▶ _Task goal_
Pull out every line below holding the word "left".

Dataset entries
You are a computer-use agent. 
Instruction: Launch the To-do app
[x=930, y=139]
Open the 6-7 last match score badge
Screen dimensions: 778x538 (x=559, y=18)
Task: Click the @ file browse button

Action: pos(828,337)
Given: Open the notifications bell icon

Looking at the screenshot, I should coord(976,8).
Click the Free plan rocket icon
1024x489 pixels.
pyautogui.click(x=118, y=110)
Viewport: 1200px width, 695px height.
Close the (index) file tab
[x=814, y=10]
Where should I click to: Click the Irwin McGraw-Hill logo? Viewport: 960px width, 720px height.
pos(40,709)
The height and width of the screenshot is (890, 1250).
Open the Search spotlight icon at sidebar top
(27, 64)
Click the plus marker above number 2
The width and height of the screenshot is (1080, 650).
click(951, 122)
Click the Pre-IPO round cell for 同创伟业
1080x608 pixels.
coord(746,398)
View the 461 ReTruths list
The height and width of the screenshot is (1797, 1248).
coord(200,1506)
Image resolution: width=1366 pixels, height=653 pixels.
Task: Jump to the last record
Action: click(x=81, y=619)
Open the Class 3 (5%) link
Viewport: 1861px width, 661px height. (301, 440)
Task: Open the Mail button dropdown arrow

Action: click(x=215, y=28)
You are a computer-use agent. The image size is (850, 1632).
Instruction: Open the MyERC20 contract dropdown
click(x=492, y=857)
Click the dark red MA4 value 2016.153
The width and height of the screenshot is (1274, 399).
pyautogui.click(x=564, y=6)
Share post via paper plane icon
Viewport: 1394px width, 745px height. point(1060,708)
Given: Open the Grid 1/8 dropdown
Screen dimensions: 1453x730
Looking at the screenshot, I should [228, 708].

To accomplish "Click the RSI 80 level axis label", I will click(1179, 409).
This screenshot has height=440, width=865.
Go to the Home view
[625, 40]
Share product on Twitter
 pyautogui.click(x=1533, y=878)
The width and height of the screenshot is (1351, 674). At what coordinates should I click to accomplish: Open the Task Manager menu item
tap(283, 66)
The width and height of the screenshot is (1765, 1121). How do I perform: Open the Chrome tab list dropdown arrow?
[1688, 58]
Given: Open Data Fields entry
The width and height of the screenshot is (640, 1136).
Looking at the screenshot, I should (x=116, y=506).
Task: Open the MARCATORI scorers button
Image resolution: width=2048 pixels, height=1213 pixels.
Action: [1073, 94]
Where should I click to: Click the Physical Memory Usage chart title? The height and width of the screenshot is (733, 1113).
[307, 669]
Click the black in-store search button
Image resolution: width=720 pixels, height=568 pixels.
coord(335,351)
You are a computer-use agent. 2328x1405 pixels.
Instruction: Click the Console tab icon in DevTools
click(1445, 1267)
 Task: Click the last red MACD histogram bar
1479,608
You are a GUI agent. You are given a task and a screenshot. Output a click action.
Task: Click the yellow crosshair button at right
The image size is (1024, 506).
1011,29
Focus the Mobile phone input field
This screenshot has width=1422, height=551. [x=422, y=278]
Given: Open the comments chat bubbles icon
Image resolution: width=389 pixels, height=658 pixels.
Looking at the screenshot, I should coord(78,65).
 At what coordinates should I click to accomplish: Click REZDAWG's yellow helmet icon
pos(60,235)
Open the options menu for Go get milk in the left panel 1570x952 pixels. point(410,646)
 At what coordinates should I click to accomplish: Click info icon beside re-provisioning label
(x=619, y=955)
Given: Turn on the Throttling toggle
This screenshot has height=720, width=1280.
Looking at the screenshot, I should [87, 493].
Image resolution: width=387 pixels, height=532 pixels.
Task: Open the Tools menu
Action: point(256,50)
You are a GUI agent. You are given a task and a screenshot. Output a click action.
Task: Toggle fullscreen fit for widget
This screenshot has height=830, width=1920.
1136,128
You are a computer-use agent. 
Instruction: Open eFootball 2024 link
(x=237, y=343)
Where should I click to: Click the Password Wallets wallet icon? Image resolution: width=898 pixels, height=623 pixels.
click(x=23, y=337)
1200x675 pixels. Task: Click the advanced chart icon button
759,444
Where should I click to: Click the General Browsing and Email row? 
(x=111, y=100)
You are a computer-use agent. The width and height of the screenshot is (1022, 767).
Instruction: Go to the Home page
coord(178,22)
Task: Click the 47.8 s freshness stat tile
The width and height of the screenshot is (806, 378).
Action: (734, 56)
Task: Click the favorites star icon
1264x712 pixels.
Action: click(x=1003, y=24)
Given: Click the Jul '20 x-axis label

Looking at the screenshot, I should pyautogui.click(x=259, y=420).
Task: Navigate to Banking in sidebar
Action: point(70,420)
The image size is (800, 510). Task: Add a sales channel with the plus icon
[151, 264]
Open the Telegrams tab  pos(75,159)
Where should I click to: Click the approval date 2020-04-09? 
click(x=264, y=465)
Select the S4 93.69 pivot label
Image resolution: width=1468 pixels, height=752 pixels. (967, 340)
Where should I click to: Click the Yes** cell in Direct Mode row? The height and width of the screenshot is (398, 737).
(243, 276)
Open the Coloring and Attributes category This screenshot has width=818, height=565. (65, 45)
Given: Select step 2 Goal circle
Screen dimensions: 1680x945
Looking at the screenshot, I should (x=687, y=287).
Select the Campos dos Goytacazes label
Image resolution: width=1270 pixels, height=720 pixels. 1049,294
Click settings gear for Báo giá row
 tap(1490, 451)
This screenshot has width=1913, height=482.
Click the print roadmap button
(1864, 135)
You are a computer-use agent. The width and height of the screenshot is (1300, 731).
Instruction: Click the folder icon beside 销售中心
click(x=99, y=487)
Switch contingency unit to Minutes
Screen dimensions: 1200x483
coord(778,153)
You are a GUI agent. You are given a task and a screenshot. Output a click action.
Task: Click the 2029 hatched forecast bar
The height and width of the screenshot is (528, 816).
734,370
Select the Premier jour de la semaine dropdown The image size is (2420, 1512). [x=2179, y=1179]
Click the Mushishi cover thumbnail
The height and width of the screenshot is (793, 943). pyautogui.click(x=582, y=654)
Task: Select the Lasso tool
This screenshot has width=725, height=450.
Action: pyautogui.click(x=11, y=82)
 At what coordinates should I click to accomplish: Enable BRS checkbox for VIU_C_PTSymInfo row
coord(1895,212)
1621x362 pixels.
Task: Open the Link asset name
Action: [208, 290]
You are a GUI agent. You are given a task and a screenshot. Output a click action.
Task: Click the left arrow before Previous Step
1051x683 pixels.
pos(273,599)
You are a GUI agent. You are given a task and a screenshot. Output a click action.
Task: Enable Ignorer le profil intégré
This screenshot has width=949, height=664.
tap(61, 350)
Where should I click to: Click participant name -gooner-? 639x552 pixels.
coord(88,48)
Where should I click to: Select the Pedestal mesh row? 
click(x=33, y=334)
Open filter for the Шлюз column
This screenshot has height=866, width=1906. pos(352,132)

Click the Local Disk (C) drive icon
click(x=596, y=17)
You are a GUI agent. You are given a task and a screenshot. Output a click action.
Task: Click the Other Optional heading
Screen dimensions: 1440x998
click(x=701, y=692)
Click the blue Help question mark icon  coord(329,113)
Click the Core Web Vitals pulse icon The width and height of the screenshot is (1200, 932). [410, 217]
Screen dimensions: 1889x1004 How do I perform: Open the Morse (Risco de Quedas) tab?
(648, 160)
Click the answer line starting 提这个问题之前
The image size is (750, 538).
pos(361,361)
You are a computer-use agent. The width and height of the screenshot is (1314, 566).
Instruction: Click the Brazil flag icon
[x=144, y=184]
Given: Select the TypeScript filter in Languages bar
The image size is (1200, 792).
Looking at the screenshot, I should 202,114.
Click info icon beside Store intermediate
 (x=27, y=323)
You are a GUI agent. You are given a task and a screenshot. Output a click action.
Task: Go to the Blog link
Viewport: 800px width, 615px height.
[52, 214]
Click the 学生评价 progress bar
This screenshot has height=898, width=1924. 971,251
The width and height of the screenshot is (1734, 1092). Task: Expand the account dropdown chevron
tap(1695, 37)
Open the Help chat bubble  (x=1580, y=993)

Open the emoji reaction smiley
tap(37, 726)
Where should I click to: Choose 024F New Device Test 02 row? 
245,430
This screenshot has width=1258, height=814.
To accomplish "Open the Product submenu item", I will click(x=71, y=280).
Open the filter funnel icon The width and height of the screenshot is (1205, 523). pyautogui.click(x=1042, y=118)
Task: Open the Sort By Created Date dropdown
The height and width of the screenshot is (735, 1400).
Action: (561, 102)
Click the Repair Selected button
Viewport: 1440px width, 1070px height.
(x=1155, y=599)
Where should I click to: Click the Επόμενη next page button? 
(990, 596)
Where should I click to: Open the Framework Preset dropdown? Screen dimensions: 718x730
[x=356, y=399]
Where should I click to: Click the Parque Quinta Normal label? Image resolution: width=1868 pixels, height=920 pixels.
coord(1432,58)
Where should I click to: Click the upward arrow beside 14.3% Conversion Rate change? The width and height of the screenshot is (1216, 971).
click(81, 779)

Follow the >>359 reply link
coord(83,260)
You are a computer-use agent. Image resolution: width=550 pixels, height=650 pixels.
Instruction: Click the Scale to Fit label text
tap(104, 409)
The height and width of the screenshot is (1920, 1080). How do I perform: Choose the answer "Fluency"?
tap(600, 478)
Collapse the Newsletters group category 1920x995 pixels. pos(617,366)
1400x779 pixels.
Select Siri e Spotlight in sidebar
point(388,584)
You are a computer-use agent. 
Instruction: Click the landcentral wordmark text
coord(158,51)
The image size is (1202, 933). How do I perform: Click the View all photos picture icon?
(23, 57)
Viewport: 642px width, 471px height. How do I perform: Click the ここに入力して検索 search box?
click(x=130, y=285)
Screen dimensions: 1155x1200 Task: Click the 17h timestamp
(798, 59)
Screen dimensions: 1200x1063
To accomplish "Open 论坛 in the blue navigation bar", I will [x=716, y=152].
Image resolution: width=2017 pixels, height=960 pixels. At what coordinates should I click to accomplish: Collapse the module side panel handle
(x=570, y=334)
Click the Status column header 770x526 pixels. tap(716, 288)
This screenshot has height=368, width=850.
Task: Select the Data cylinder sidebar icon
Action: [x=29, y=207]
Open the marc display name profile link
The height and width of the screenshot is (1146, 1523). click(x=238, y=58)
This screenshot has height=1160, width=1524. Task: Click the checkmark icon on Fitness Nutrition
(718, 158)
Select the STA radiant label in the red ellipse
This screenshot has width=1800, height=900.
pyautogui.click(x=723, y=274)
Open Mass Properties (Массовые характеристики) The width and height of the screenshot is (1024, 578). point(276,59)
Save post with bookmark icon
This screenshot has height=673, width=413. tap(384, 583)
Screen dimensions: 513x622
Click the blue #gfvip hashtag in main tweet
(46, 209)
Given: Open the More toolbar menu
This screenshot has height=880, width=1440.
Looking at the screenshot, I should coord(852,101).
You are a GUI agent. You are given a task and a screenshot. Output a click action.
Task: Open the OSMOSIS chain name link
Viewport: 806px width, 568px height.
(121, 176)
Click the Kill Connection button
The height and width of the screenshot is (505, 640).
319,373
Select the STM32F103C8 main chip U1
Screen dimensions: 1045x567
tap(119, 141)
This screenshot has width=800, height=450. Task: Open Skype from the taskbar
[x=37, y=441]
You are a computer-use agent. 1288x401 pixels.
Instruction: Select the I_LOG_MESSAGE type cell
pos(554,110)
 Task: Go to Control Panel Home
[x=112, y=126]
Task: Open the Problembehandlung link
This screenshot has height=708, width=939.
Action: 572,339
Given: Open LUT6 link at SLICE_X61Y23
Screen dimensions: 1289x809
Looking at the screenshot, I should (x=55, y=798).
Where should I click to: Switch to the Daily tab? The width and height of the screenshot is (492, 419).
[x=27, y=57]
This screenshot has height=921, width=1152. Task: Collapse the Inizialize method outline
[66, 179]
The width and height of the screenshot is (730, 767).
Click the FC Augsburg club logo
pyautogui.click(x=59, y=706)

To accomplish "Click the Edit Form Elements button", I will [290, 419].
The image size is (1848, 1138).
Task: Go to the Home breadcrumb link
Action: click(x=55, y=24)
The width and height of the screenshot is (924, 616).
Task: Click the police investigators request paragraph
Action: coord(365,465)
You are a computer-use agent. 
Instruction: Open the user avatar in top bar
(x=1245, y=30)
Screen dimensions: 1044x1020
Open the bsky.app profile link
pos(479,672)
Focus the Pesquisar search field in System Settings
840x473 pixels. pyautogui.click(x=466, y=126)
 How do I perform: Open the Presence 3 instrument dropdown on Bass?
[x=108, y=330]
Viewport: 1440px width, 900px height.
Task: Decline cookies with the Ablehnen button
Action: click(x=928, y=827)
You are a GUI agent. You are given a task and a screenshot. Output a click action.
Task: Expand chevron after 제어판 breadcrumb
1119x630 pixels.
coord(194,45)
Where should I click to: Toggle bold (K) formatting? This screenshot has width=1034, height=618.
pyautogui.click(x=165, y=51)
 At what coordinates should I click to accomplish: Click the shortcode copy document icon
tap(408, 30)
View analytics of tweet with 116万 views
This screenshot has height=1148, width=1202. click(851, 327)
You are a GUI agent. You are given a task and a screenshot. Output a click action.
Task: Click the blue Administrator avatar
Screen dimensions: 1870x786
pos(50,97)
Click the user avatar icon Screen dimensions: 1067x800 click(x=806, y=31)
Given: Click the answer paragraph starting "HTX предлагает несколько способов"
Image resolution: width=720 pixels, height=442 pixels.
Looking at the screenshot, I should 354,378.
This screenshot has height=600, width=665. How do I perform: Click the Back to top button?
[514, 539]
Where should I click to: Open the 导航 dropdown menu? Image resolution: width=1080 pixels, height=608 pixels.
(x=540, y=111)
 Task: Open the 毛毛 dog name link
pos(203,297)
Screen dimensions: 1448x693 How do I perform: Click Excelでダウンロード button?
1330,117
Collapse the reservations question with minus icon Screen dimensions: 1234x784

▶ _Your response_
Open the options menu for Go get milk in the left panel 1570x952 pixels. point(410,646)
Task: Click the left arrow before Previous Step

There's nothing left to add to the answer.